Abstract
Background
Progression of antimicrobial resistance has revived Polymyxin B (PB) use in clinical practice. Dose-dependent acute kidney injury (AKI) limits its clinical use. It is unclear whether dose fractionation of total daily dose can lessen kidney injury. We assessed the role of PB fractionation on AKI in a translational model that employs sensitive urine biomarkers qualified by the FDA.
Methods
Male Sprague–Dawley rats received 12 mg/kg/day PB subcutaneously for 3 days or equal-volume normal saline (NS). PB was administered in 3 separate fractionated daily doses: 12 mg/kg daily (QD), 6 mg/kg twice daily (BID), and 4 mg/kg thrice daily (TID).

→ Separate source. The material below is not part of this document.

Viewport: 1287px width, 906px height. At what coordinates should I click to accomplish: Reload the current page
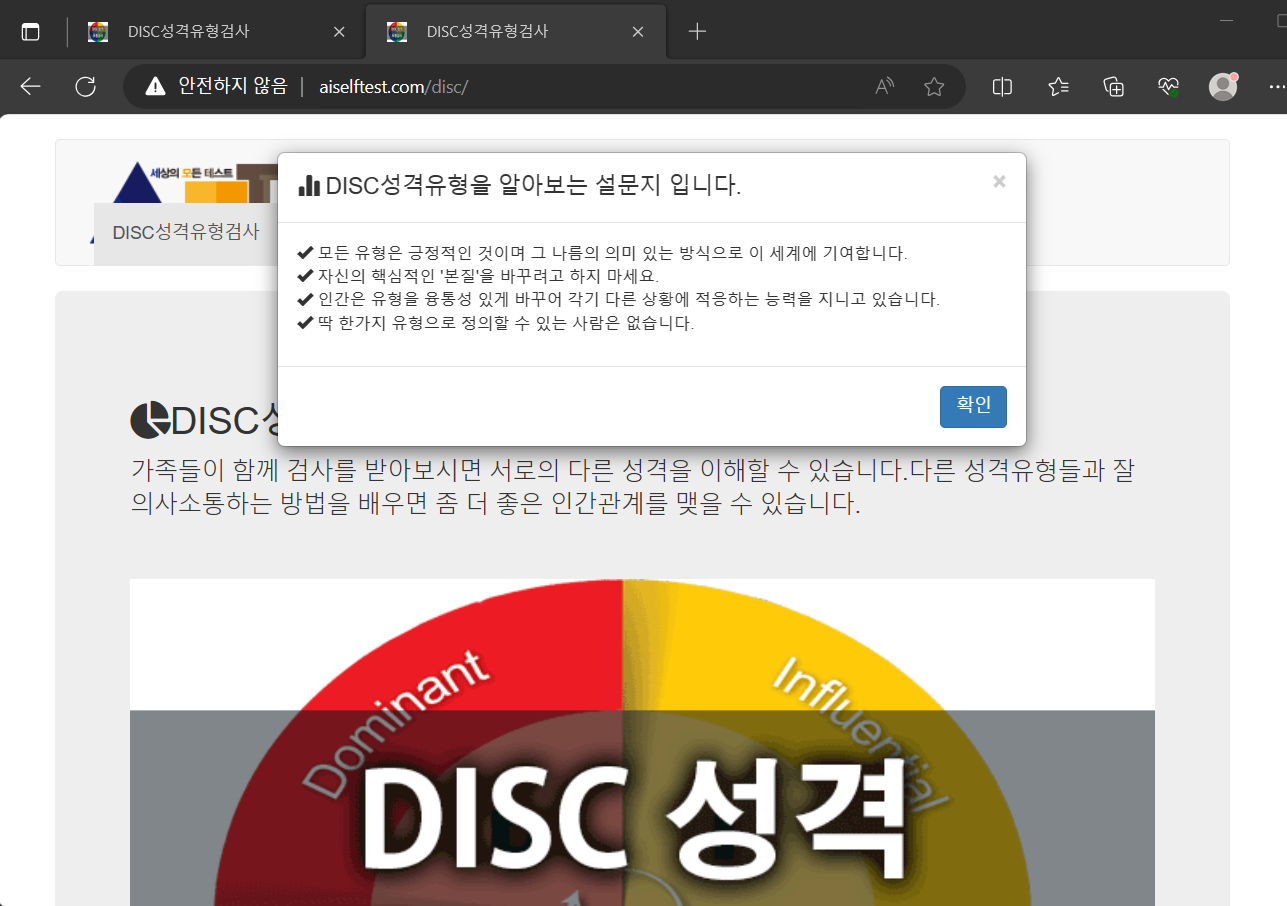[85, 86]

Staggered blood sampling was done on days 1 to 4 and 24 hour urine was collected at baseline, on days 1, 2, and 3. Plasma creatinine (Cr) was quantified using LCMS/MS, and 24 hour urinary biomarkers (KIM1, OPN, CLN, calbindin, GSTα, IP-10, TIMP-1, and VEGF) were assayed with MILLIPLEX Rat Kidney Toxicity Magnetic Bead Panel. Mixed-effects models were used.
Results
A total of 32 rats contributed to the study data. Mean Cr were constant across groups over time (Figure 1, P = 0.18). For NS group, all biomarkers remained at baseline throughout study. Significant differences were seen for fractionation schemes for KIM1 (P = 0.02), CLN (P = 0.03), IP-10 (0.007) and TIMP-1 (P = 0.04). The differences for KIM1, IP-10, and TIMP-1 were driven by higher observed values in TID than those of BID as early as day 1 (P < 0.04). Furthermore, CLN was elevated for TID when compared with BID at baseline (P = 0.048). Similarly, TID group had the highest (but non-significant) elevations for IP-10 and TIMP-1 compared with QD on study days. Amongst all urine biomarkers, KIM1 in TID exhibited the most rapid rise from baseline to day 2 (Figure2, P < 0.0001).
Conclusion
In this translational model in which a single total daily dose was fractionated, sensitive urinary biomarkers indicated that TID dosing was worse than BID or QD dosing; dose fractionation of PB may lead to increased AKI. In addition, KIM1 rose rapidly as an early marker for AKI. Further efforts are needed to investigate the PK-TD relationship of PB in order to decrease AKI.
Disclosures
All authors: No reported disclosures.